On the espresso bar, the coffee was enthusiastically dialed in and served with abandon by our team during a busy weekend. Its immediate popularity is a testament to the recognizability of Rosalba’s coffees in the marketplace, the attention to detail in processing, exporting, roasting, and serving, and of course the unmistakable excellence of the coffee itself.

aillio bullet r1

Aillio Bullet R1 IBTS Analysis by Evan Gilman

Unless otherwise noted, we use both the roast.world site and Artisan software to document our roasts on the Bullet. You can find our roast documentation below, by searching on roast.world, or by clicking on the Artisan links below.

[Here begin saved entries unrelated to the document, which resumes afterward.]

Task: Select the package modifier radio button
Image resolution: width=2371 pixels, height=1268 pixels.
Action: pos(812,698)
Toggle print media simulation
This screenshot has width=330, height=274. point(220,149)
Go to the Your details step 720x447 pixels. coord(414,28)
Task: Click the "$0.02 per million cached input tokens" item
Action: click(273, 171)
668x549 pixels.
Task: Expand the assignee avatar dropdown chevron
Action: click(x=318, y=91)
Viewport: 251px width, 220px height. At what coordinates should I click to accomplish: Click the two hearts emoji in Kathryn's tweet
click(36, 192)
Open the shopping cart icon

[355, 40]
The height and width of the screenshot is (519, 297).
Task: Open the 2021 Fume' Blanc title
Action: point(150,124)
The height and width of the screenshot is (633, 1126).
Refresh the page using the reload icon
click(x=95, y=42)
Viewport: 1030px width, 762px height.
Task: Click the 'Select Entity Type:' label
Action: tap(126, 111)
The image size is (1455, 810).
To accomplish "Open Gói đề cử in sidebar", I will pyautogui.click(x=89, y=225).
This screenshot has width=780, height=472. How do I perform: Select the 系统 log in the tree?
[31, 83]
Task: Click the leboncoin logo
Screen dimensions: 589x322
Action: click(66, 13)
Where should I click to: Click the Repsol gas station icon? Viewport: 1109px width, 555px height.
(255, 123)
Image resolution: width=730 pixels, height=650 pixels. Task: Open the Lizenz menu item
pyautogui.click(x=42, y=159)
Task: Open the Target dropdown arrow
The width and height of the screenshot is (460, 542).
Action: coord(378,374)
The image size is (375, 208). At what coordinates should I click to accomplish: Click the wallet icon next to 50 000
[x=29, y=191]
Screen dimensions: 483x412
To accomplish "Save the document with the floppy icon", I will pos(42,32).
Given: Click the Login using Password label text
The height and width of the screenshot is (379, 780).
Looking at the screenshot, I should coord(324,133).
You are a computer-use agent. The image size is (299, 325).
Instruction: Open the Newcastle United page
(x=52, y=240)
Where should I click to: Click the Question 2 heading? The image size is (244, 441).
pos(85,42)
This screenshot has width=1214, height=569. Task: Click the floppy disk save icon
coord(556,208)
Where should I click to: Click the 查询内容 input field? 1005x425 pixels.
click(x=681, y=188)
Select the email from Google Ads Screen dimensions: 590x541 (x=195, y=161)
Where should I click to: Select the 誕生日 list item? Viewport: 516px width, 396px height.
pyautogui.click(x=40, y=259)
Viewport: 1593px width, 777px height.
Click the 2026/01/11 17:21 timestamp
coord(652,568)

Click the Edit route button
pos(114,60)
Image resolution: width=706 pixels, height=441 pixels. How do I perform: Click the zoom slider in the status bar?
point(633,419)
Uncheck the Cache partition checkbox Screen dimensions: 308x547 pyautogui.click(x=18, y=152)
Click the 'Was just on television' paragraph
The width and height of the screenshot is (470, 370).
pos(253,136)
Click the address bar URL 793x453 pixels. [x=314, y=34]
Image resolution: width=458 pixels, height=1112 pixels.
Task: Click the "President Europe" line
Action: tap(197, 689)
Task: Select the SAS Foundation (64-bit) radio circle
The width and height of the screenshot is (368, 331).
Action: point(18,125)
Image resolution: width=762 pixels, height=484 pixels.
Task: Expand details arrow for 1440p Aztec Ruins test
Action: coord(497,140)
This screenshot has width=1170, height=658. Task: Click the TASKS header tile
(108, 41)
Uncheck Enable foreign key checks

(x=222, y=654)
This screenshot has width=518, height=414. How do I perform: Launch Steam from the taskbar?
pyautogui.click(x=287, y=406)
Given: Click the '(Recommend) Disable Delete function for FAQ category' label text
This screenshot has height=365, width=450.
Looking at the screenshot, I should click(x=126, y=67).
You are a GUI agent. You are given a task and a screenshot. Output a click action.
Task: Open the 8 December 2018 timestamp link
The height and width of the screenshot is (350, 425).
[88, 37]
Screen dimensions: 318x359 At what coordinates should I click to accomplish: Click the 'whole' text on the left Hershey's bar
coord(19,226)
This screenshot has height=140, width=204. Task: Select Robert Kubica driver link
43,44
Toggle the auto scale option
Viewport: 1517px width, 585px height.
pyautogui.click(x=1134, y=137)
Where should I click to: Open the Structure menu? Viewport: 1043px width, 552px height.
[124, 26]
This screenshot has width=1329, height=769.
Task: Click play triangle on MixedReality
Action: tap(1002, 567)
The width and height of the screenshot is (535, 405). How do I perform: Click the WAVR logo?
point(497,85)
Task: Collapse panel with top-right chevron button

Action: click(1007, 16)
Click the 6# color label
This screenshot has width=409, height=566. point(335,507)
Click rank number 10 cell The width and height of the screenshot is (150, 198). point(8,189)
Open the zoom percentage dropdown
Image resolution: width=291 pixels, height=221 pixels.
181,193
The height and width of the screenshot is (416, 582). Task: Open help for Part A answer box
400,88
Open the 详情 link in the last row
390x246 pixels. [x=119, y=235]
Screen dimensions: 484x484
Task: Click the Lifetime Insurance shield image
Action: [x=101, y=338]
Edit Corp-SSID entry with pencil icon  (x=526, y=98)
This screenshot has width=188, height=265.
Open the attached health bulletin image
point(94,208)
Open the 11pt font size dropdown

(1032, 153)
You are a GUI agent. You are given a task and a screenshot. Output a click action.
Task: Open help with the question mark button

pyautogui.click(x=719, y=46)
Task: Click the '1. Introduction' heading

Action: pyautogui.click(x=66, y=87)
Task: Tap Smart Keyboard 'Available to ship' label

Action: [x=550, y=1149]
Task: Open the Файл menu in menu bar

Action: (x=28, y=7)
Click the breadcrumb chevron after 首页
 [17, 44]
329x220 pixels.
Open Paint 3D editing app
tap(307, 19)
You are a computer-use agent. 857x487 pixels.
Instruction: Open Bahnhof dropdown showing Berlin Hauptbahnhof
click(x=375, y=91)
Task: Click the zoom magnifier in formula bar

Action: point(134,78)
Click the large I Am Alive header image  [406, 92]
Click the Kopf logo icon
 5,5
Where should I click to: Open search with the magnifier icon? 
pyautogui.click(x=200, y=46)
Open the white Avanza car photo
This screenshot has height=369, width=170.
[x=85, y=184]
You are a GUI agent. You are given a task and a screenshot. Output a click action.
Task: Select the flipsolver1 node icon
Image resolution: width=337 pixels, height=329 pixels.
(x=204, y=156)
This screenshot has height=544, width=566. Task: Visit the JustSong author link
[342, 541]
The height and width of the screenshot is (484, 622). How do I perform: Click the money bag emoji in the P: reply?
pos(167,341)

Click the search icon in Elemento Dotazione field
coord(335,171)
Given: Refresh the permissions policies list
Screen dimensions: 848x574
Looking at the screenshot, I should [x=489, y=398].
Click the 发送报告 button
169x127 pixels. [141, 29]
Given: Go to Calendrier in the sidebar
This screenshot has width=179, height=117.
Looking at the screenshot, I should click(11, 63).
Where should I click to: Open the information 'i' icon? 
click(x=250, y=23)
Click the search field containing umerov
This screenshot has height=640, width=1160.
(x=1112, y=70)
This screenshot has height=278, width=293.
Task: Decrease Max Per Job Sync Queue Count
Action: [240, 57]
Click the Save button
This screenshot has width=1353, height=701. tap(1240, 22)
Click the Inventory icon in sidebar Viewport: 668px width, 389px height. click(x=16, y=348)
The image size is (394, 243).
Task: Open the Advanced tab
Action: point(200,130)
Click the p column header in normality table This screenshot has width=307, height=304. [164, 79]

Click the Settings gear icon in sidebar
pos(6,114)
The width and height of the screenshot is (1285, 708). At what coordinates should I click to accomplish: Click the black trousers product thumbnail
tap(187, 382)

Generally, we have good results starting our 500g roasts with 428F preheating, P6 power, F2 fan, and d6 drum speed. Take a look at our roast profiles below, as they are constantly changing!

Rosalba’s coffee comes through reliably this time of year every year, like a good friend on holiday. The coffee from around Rosalba’s hometown of Bella Vista, Chiapas, is regularly among the best arrivals we get from Mexico every year, and it has been fantastic to see her business grow.

This is always a sweet and easy coffee to roast. There’s always high density and decent screen size distribution, in-spec moisture content, and enough water activity to bring out some very nicely developed sugars. You’ll need a little extra push at the start, but nothing egregious.

After speaking with Doris about last week’s roasts, I wanted to try something completely different here and be a bit more freewheeling with my adjustments as I went along in the roast. This was a perfect coffee to try it with as well, since I know it will be both forgiving and delicious. I stuck with d4 drum speed throughout this roast, a little slower than normal. Also, my charge temperature was just a touch lower at 419F, countered only by my stronger heat application at P9. At turning point, I lowered the fan speed from the standard F2 to F1, only increasing to F3 and decreasing to P8 at the peak RoR around 3:25 / 300F. From there on out, it was a steady decline in Rate of Rise aside from the usual small spike before First Crack. This was achieved through a series of incremental decreases in heat application and increases in fan speed until P6, and F5 at First Crack.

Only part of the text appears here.